25. Silivri Ceza İnfaz Kurumu Psiko-Sosyal Servisinin 24/5/2012 tarihli raporunda özetle, hükümlü Volkan Özbudak’ın 3/8/2011 tarihinden sonra kurum psikoloğu tarafından düzenli olarak takip edildiği, psikiyatri sevklerinin yapıldığı, Nisan ayına kadar düzenli ilaç kullanan hükümlünün Nisan ayında ilaç kullanmayı bıraktığı, bu süreçte hükümlünün psikotik belirtilerinde belirgin bir artış gözlendiğinden tekrar psikiyatriye sevk edildiği fakat gitmeyi kabul etmediği, hükümlüde Nisan ayından sonra aşırı şüphecilik, zarar görme korkusu, öfke gösterme eğiliminde artış, infaz koruma personeli hakkında ve hükümlüler hakkında asılsız iddialarda bulunma gibi belirtiler gözlemlendiği, 23-24/4/2012 tarihlerinde tek kişilik koğuşta barındırılmakta iken koğuş demirbaşlarına zarar verdiği ve disiplin cezası aldığı, bu süre zarfında ancak tekli koğuşta kapısı kapalı tutularak çevresine zarar vermesinin engellendiği hususlarına değinilmiştir.

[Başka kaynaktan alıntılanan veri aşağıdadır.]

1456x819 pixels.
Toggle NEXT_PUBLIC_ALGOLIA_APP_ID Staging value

26. Psiko-Sosyal servisi raporu doğrultusunda hükümlü 29/5/2012 tarihinde Silivri Devlet Hastanesi Psikiyatri Polikliniğine sevk edilmiş, hastanenin 30/5/2012 tarihli sağlık kurulu raporuyla Metris R Tipi Kapalı Ceza İnfaz Kurumuna gönderilmek üzere Bakırköy Ruh ve Sinir Hastalıkları Hastanesine sevk edilmiştir.

27. Hükümlü 4/11/2012 tarihinde kalmakta olduğu koğuşunda bardak kırarak sol el baş parmağını kanatacak şekilde kesmiştir. Bu eyleminden dolayı Silivri 4 No’lu L Tipi Kapalı Ceza İnfaz Kurumu Disiplin Kurulu Başkanlığınca 9/11/2012 tarih ve 2012/790 karar sayısı ile “… kalkmamış disiplin cezaları nedeniyle iyi hallilik vasfını kaybetmesi sebebiyle 5275 sayılı Kanun’un 48. maddesinin 2. fıkrası uyarınca bir üst ceza uygulaması olan 1 ay süreyle bazı etkinliklere katılmaktan alıkoyma cezası ile cezalandırılmasına” karar verilmiştir.

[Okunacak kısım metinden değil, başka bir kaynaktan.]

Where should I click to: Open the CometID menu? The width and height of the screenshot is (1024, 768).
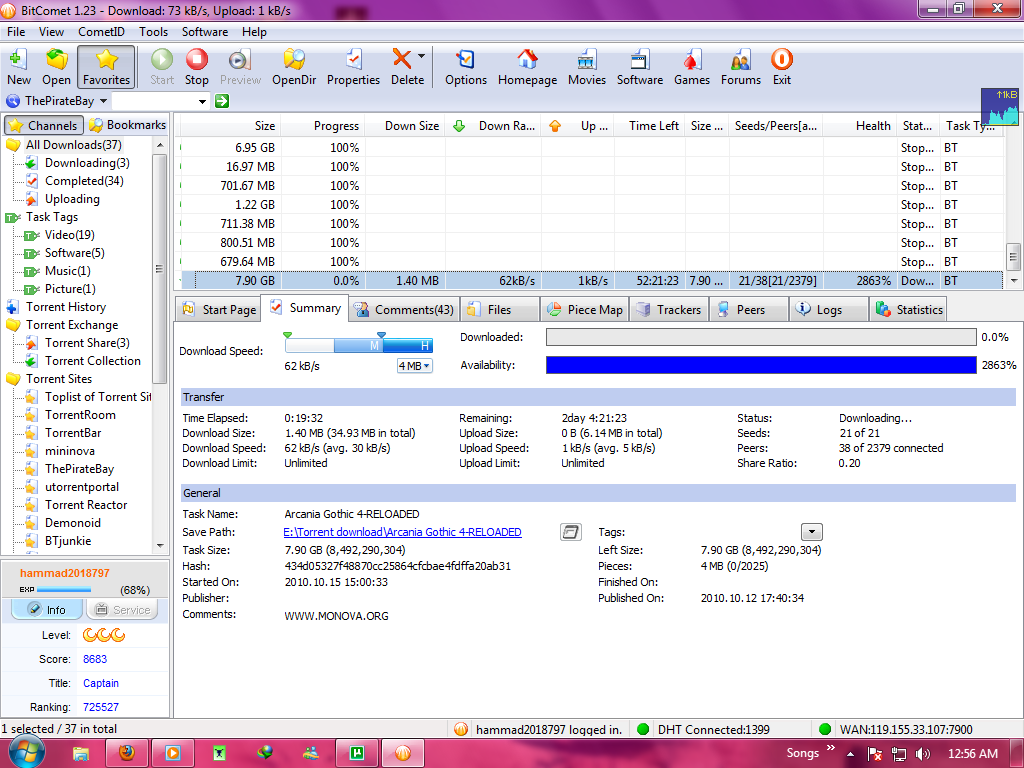point(102,32)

28. Bu olay sonrasında hükümlü Volkan Özbudak 6/11/2012 tarihinde Silivri Devlet Hastanesi Psikiyatri Polikliniğine sevk edilmiştir. Hastanenin 7/11/2012 tarihli sağlık kurulu raporuyla Bakırköy Ruh Sağlığı ve Sinir Hastalıkları Hastanesine sevk edilmiş ve 9/11/2012 tarihinde bu hastaneye yatışı yapılmıştır.

29. Hükümlü, 49 gün anılan hastanede yatılı olarak tedavi görmüştür. Hastanede kaldığı süre boyunca annesiyle ve kardeşleriyle görüşmeler yapmıştır. Başvurucuların iddiasına göre hükümlü hastaneden taburcu edilmeden bir gün önce (27/12/2012 tarihinde) annesine intihar edeceğinden bahsetmiş ve kendisinden sağlam bir eşofman altı istemiştir. Bunun üzerine anne Asiye Özbudak, oğlunun sarf ettiği sözleri oğlunun takibini yapan Asistan Dr. S.G.E.’ye anlatmış ve oğlunun ceza infaz kurumuna gönderilmesi halinde intihar edeceğinden söz etmiştir.

30. Asistan Dr. S.G.E., Bakırköy Cumhuriyet Başsavcılığına sunduğu yazılı savunmasında, hükümlünün annesinin oğlunun intihar edeceğine dair konuşmalar yaptığını kendisine anlattığını, bu beyanları resmi evraka kaydettiğini, durumu Uzman Doktor A.C.’ye bildirdiğini, bunun üzerine uzman doktor kararı ile hükümlünün 8 gün daha hastanede yatılı tedavi gördüğünü, bu 8 günlük süreçte ve daha önceki dönemde hükümlü ile yapılan görüşmelerde intihar fikri tespit edilmediğini beyan etmiştir.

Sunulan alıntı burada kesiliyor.